▶ [PAGE EXCERPT]:
>> start

Re: Question about the process order in stream aggregate

Xingcan Cui Wed, 12 Apr 2017 18:43:14 -0700

Hi,

@Radu @Stefano, sorry that I misunderstood it before. We considered the
problem from different viewpoints. I agree that (ingestion) timestamp
injection could be a good solution for this problem in some scenarios.
Thanks.


@Fabian, thanks for your explanation. That makes sense.

Best,
Xingcan

On Thu, Apr 13, 2017 at 2:41 AM, Fabian Hueske <fhue...@gmail.com> wrote:

> Hi Xingcan,
>
> the 0L timestamp literal is an artifact of how the Calcite query is
> translated by Flink.
> It represents the value of the procTime() function that is logically used
> to sort the data. Calcite expects this attribute in the schema but Flink's
> OVER operator actually processes the data based on the local wallclock time
> of the operator.
>
> So this is an unnecessary overhead at the moment, which hopefully will be
> resolved before the 1.3 release.

>> end

A block of data
>> start

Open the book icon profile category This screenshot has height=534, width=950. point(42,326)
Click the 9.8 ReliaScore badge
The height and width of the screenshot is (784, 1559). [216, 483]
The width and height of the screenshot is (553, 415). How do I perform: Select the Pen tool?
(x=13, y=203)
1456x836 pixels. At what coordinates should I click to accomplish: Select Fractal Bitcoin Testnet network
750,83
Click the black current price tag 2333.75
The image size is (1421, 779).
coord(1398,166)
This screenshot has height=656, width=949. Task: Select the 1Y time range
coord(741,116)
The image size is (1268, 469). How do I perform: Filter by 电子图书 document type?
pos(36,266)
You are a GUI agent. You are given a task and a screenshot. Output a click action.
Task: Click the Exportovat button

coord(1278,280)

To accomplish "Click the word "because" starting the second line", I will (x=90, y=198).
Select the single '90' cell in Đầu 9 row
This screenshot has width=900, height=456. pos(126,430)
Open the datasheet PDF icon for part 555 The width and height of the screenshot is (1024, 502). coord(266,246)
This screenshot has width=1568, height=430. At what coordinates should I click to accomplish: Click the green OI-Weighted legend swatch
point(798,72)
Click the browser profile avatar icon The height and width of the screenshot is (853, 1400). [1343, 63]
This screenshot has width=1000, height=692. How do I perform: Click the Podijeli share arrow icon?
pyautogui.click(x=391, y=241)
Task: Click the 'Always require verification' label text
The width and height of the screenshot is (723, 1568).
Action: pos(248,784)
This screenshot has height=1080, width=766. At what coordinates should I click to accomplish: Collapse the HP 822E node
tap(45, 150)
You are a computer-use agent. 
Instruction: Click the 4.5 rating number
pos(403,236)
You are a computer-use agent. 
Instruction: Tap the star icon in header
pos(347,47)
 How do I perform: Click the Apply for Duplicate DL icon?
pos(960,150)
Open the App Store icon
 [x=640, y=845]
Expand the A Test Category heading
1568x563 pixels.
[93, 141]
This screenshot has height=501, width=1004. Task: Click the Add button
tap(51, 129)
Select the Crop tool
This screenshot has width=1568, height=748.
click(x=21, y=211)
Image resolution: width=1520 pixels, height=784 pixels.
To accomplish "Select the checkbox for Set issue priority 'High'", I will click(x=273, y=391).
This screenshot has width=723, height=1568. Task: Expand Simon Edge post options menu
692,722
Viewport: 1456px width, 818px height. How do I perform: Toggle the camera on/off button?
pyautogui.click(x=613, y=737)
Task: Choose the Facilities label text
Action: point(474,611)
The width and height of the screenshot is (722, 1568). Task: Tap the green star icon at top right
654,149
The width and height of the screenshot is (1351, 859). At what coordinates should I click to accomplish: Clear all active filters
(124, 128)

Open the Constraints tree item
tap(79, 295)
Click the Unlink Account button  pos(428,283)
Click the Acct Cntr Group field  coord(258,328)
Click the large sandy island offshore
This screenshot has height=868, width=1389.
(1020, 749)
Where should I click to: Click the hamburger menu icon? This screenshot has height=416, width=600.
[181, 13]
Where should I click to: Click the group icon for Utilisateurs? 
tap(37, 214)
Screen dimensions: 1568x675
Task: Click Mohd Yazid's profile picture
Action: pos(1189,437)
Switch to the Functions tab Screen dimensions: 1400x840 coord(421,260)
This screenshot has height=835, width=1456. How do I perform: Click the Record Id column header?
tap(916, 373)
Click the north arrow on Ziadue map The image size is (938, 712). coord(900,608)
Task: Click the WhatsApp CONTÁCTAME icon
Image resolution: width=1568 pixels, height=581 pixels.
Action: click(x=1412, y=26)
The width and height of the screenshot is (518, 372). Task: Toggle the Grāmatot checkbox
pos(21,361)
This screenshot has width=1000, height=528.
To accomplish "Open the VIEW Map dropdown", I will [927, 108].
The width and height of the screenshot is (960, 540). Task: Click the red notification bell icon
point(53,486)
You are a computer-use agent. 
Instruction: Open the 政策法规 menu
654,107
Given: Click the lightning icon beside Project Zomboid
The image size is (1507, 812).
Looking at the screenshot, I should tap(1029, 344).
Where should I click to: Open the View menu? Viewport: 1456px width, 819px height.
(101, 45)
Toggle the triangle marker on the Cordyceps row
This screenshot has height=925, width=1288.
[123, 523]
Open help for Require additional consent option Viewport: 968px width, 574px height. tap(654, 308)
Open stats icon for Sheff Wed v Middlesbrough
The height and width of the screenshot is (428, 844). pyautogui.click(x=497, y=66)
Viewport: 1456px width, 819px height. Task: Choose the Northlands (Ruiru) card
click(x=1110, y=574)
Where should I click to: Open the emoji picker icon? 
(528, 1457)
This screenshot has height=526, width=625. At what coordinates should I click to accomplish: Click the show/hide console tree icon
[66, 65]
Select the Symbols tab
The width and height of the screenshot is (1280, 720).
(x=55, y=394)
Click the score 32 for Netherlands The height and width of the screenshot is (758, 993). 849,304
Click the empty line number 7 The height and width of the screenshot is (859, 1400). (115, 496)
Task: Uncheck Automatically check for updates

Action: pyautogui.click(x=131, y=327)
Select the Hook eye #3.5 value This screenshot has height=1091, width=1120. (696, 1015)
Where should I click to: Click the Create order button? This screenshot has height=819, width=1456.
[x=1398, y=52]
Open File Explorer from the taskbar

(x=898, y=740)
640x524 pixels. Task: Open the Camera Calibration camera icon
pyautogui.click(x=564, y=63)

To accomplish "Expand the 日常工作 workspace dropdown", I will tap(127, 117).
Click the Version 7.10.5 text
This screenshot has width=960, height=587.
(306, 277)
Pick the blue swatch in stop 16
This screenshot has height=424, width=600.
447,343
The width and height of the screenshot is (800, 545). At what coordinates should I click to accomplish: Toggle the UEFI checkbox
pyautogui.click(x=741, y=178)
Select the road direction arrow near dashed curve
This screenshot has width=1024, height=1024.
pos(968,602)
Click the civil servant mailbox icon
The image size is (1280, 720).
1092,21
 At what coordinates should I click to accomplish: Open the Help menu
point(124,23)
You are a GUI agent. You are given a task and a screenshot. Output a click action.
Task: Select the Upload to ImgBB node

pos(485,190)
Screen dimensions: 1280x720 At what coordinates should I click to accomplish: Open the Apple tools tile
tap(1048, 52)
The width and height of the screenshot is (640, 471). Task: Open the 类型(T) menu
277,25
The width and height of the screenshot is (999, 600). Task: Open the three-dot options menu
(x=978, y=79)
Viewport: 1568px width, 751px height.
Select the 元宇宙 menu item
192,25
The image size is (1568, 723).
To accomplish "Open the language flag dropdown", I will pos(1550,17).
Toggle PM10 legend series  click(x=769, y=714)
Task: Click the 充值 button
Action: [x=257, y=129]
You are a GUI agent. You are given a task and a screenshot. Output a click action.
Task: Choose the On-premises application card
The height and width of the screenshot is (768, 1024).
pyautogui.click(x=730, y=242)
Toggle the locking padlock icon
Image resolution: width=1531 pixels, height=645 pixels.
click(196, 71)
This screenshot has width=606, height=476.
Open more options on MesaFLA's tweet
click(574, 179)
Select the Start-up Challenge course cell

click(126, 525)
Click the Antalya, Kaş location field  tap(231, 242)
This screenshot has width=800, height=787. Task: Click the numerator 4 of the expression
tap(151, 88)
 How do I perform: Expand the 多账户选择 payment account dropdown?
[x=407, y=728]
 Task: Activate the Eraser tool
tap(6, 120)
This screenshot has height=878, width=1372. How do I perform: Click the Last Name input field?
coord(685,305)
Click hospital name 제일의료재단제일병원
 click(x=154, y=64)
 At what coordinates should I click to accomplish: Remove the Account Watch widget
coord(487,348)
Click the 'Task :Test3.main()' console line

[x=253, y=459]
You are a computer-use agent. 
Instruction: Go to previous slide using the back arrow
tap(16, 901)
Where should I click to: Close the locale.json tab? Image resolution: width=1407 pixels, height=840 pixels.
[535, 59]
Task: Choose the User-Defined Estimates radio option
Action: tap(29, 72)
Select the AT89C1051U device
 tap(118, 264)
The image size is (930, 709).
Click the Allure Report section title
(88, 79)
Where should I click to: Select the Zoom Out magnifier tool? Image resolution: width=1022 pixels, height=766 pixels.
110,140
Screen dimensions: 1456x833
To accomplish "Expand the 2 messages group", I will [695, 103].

>> end

▶ [WRITTEN REQUEST]: Transcribe the mailing list message on stream aggregate processing order between "Re: Question about" and "in some scenarios.", inclusive.

▶ [WRITTEN ANSWER]:
Re: Question about the process order in stream aggregate

Xingcan Cui Wed, 12 Apr 2017 18:43:14 -0700

Hi,

@Radu @Stefano, sorry that I misunderstood it before. We considered the
problem from different viewpoints. I agree that (ingestion) timestamp
injection could be a good solution for this problem in some scenarios.